## THE REQUEST
Reproduce all of the data below line for line, without changing a single character.

++++ EXTRACTED DATA ++++

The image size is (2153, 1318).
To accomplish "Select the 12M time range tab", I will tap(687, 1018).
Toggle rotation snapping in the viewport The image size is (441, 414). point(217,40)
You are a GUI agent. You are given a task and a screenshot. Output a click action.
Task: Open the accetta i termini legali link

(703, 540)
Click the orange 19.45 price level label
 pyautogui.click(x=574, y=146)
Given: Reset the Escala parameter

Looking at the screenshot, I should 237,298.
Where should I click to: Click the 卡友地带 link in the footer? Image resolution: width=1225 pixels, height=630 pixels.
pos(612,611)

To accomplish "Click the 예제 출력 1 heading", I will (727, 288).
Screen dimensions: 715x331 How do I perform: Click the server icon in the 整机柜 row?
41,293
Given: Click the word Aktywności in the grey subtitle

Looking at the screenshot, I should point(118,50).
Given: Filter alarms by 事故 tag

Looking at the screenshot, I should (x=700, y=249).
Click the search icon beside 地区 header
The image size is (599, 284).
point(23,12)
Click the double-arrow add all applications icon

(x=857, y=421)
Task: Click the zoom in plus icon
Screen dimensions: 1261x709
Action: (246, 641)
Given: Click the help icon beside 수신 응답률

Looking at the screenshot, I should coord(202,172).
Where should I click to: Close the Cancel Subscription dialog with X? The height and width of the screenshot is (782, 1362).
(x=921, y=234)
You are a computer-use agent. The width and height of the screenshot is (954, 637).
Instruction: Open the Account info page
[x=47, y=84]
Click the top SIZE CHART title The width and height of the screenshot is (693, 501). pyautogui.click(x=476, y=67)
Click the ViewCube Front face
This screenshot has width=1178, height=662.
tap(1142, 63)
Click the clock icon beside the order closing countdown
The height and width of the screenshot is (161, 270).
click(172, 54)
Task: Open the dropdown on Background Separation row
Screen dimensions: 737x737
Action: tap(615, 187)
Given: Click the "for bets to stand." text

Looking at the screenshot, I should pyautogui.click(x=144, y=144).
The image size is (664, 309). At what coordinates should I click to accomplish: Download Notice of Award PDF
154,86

++++

## EXPECTED ANSWER
The image size is (2153, 1318).
To accomplish "Select the 12M time range tab", I will tap(687, 1018).
Toggle rotation snapping in the viewport The image size is (441, 414). point(217,40)
You are a GUI agent. You are given a task and a screenshot. Output a click action.
Task: Open the accetta i termini legali link

(703, 540)
Click the orange 19.45 price level label
 pyautogui.click(x=574, y=146)
Given: Reset the Escala parameter

Looking at the screenshot, I should 237,298.
Where should I click to: Click the 卡友地带 link in the footer? Image resolution: width=1225 pixels, height=630 pixels.
pos(612,611)

To accomplish "Click the 예제 출력 1 heading", I will (727, 288).
Screen dimensions: 715x331 How do I perform: Click the server icon in the 整机柜 row?
41,293
Given: Click the word Aktywności in the grey subtitle

Looking at the screenshot, I should point(118,50).
Given: Filter alarms by 事故 tag

Looking at the screenshot, I should (x=700, y=249).
Click the search icon beside 地区 header
The image size is (599, 284).
point(23,12)
Click the double-arrow add all applications icon

(x=857, y=421)
Task: Click the zoom in plus icon
Screen dimensions: 1261x709
Action: (246, 641)
Given: Click the help icon beside 수신 응답률

Looking at the screenshot, I should coord(202,172).
Where should I click to: Close the Cancel Subscription dialog with X? The height and width of the screenshot is (782, 1362).
(x=921, y=234)
You are a computer-use agent. The width and height of the screenshot is (954, 637).
Instruction: Open the Account info page
[x=47, y=84]
Click the top SIZE CHART title The width and height of the screenshot is (693, 501). pyautogui.click(x=476, y=67)
Click the ViewCube Front face
This screenshot has width=1178, height=662.
tap(1142, 63)
Click the clock icon beside the order closing countdown
The height and width of the screenshot is (161, 270).
click(172, 54)
Task: Open the dropdown on Background Separation row
Screen dimensions: 737x737
Action: tap(615, 187)
Given: Click the "for bets to stand." text

Looking at the screenshot, I should pyautogui.click(x=144, y=144).
The image size is (664, 309). At what coordinates should I click to accomplish: Download Notice of Award PDF
154,86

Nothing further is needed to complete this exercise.